Front-month U.S. benchmark crude-oil futures prices dropped $4.58 a barrel in the previous two days, ending Thursday at a new 2013 low. Prices barely staggered to their feet after the two-day pounding, in which commodity funds shed their expectations of near-term higher prices, helped by a large jump in U.S. crude-oil inventories.

Market anxieties may not let up next week as the March-delivery contracts for reformulated-gasoline and heating-oil futures expire at Thursday's settlement and the March 1 deadline to break a government impasse and reach a deal to avoid $85 billion in automatic spending cuts looms.

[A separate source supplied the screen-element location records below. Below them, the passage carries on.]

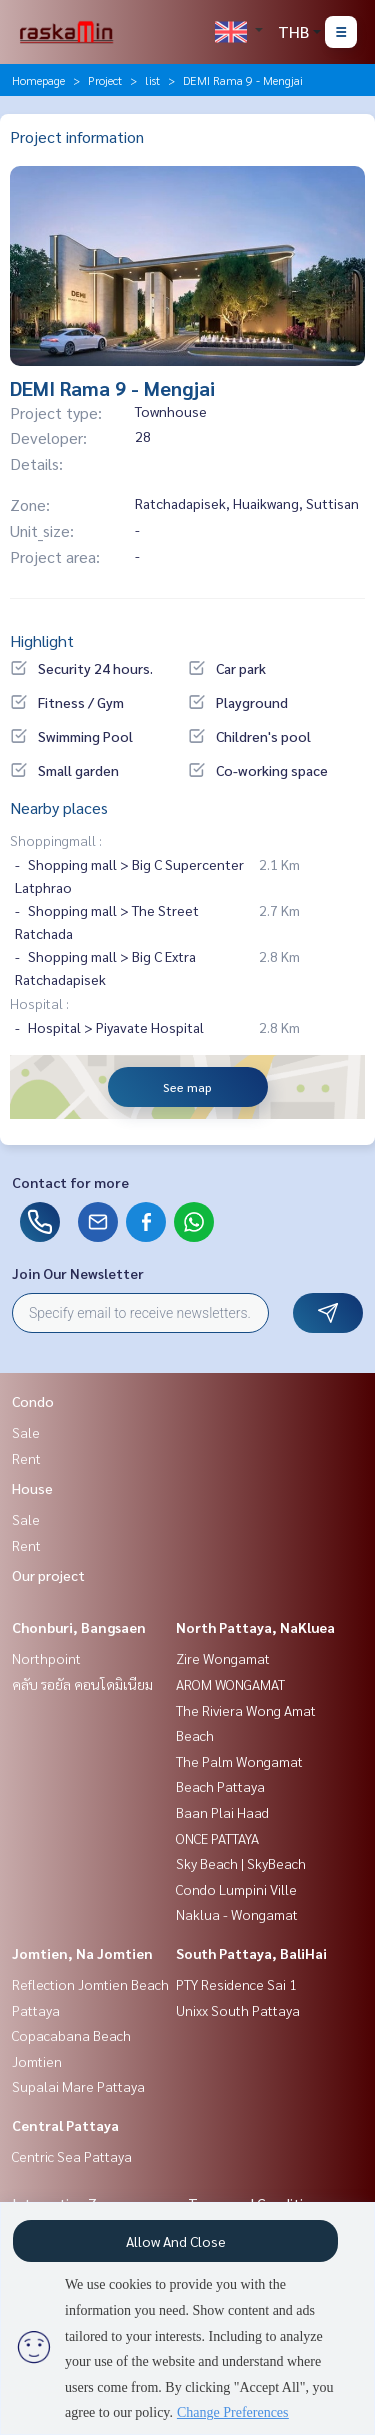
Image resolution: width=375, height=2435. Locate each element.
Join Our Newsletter (78, 1273)
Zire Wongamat (223, 1658)
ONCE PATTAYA (217, 1838)
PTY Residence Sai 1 (236, 1984)
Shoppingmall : (56, 840)
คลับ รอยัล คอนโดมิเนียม (82, 1684)
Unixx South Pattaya (238, 2010)
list (152, 80)
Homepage (38, 80)
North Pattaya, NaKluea (255, 1627)
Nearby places (59, 807)
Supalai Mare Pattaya (78, 2086)
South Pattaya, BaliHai (251, 1953)
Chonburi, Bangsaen (79, 1627)
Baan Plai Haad (222, 1812)
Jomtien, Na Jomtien (82, 1953)
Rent (26, 1458)
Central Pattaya (65, 2125)
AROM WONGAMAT (230, 1684)
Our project (48, 1575)
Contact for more (70, 1182)
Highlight (42, 640)
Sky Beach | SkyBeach (241, 1863)
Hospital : (39, 1003)
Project (105, 80)
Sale (26, 1432)
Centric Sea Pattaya (72, 2156)
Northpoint (46, 1658)
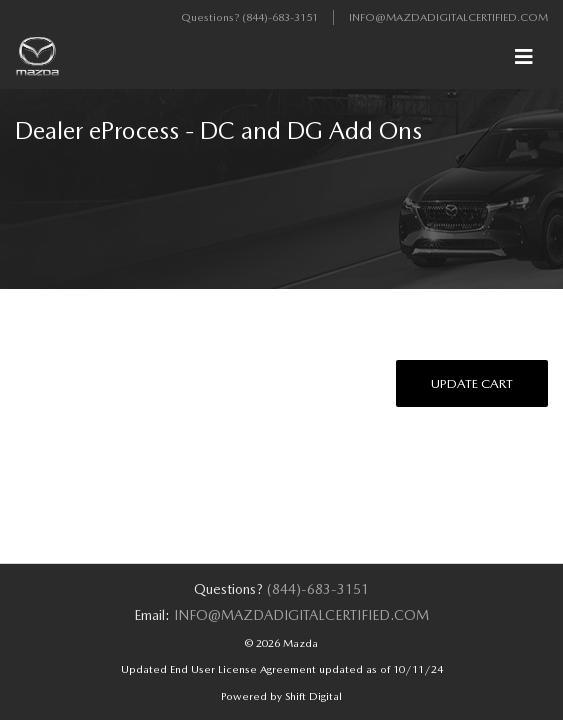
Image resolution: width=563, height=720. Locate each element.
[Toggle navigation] (524, 57)
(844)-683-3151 (280, 17)
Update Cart (472, 383)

Failure to reach a deal likely would unnerve markets, traders said.

Light, sweet crude-oil futures for April delivery on the New York Mercantile Exchange settled 29 cents higher, at $93.13 a barrel. The contract fell 3.4%, the worst weekly performance for Nymex crude since Oct. 26, 2012.

April ICE Brent crude oil, which lost $3.99 over the previous two days, settled 51 cents higher Friday, at $114.10 a barrel. The contract lost 3% in the week, the biggest decline since the week ended Dec. 7, 2012.

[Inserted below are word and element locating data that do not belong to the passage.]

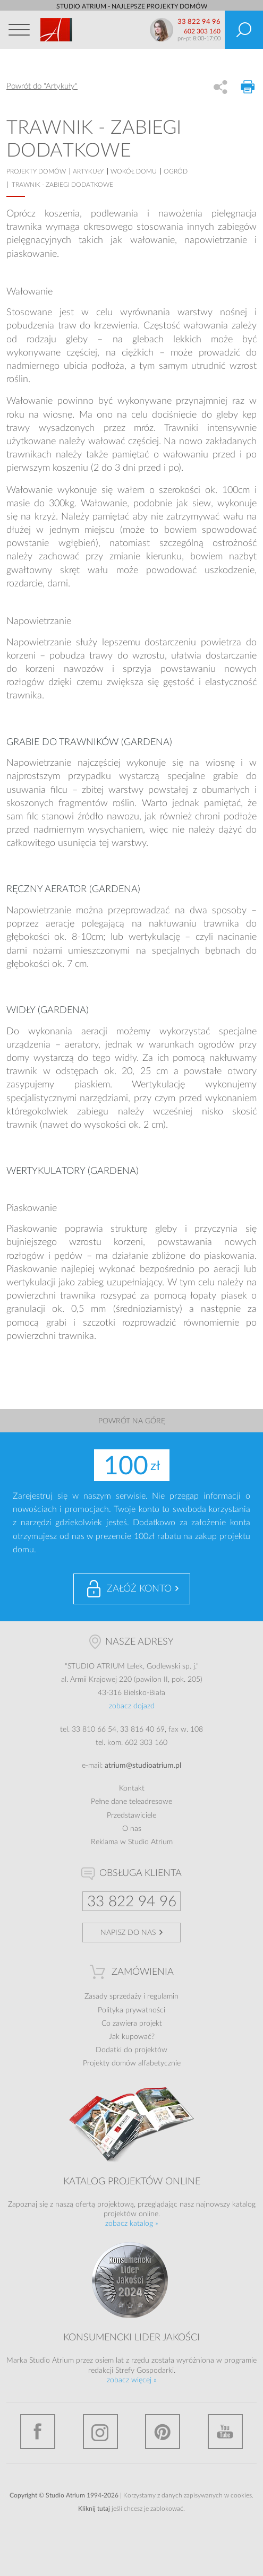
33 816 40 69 (142, 1729)
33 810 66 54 (94, 1729)
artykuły (88, 171)
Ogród (176, 171)
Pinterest (162, 2431)
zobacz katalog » (131, 2223)
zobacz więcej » (132, 2380)
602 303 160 (202, 31)
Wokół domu (134, 171)
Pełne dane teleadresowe (131, 1801)
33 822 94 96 (198, 22)
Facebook (37, 2431)
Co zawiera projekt (131, 2023)
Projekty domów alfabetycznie (132, 2063)
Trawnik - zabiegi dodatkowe (62, 184)
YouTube (225, 2431)
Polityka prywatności (131, 2010)
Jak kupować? (132, 2037)
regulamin (163, 1996)
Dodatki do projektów (131, 2050)
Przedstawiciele (131, 1815)
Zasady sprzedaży (112, 1996)
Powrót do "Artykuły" (42, 86)
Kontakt (132, 1788)
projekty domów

Analysts at Goldman Sachs said oil prices are now "in line with fundamentals" after moving too high on "forward-looking survey data generating renewed optimism" on the global economy and oil-demand growth. The reality of "lackluster" hard data on actual demand and weak physical markets for oil brought about the selloff, the analysts said in a note.

Pressure on U.S. crude prices built when the Energy Information Administration reported domestic crude-oil stocks rose by 4.1 million barrels last week, more than twice the expected level. Stocks are now sufficient to meet nearly 27 days of current low demand from refiners, EIA data show. That is the highest level of inventory cover since March 1994, and crude-oil stocks outright are at their highest level for this time of year on EIA data beginning in 1982.

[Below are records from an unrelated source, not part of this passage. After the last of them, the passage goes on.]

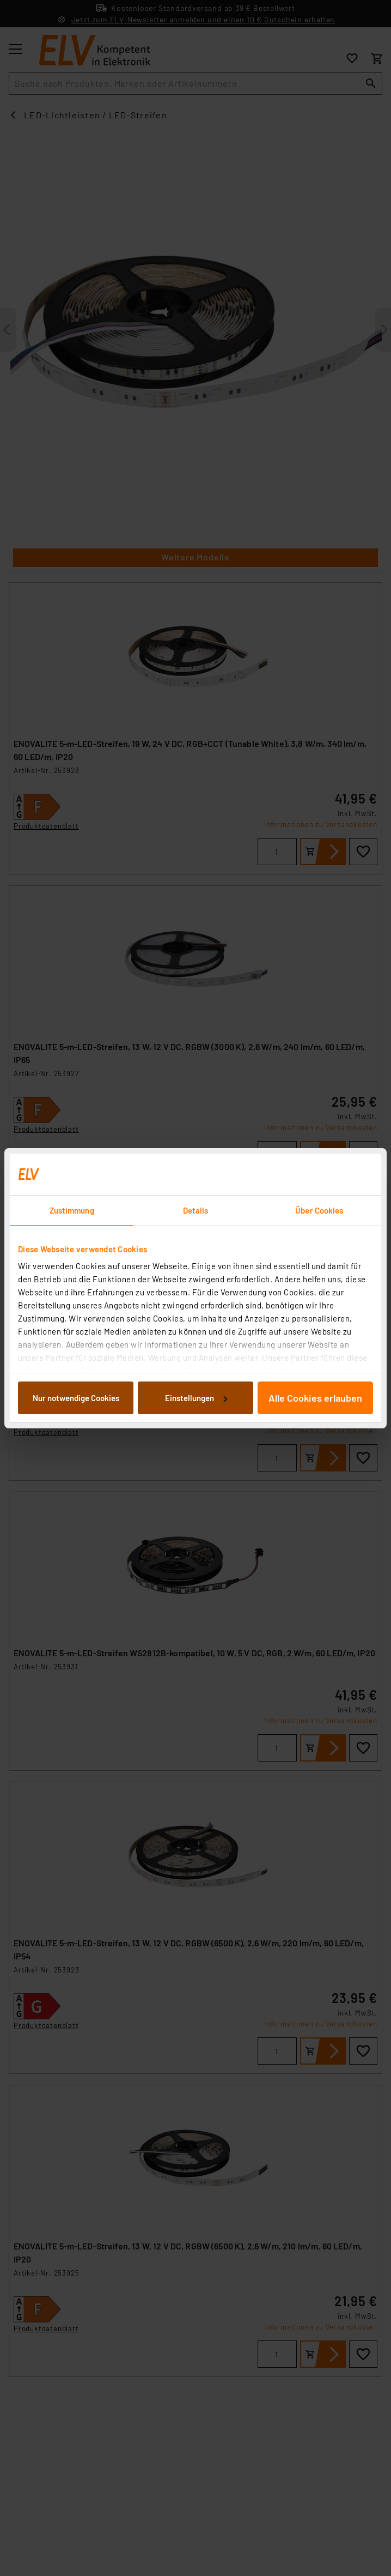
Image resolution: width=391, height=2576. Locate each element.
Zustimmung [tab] (72, 1210)
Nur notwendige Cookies (76, 1398)
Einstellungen (196, 1398)
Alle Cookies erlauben (315, 1398)
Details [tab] (196, 1210)
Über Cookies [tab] (319, 1210)
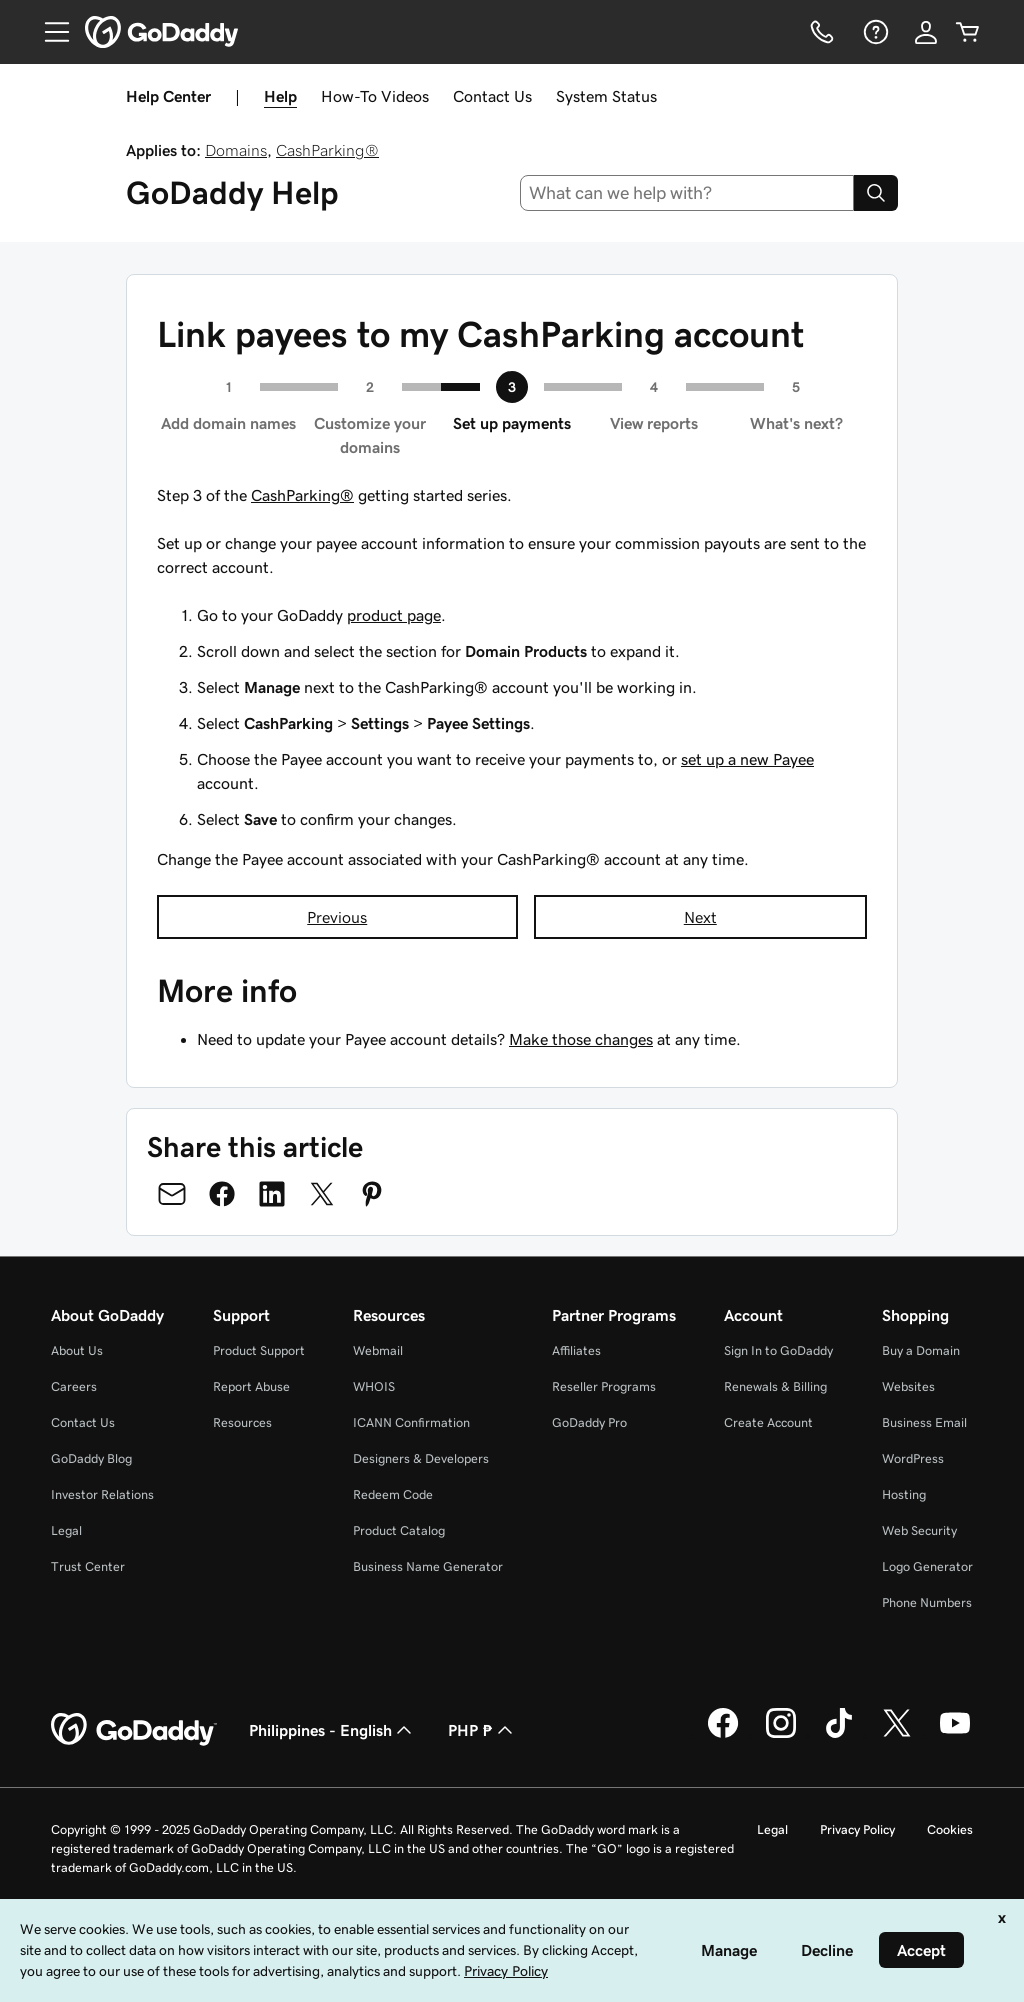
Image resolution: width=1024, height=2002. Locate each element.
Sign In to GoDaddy (778, 1350)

Andy Lebow, senior vice president for energy futures at Jefferies Bache, said U.S. crude now appears set to trade in a range of $90-$95 for the near term, down from the recent $95-$100 span.

Meantime, fireworks may surround the expiration of the March-delivery reformulated gasoline futures contract next week. The contract dropped 9.8 cents a gallon in the previous three days from a 20-week high, before recovering to settle 1.4% higher Friday.

Price volatility is common at this time of year as refiners walk a fine line between producing enough fuel to meet the winter-grade specification for the March contract before switching to the costlier, cleaner-burning summer-grade fuel that meets the April contract specifications.

In the last four trading days of the March 2012 contract, RBOB futures, then at a seven-month high, fell 11.05 cents, or 3.5%.

March-delivery RBOB futures rose 4.31 cents a gallon Friday, to settle at $3.0796 a gallon.

March-delivery heating oil futures, which shed 12.8 cents over the previous four sessions, settled 0.85 cent higher, at $3.1042 a gallon.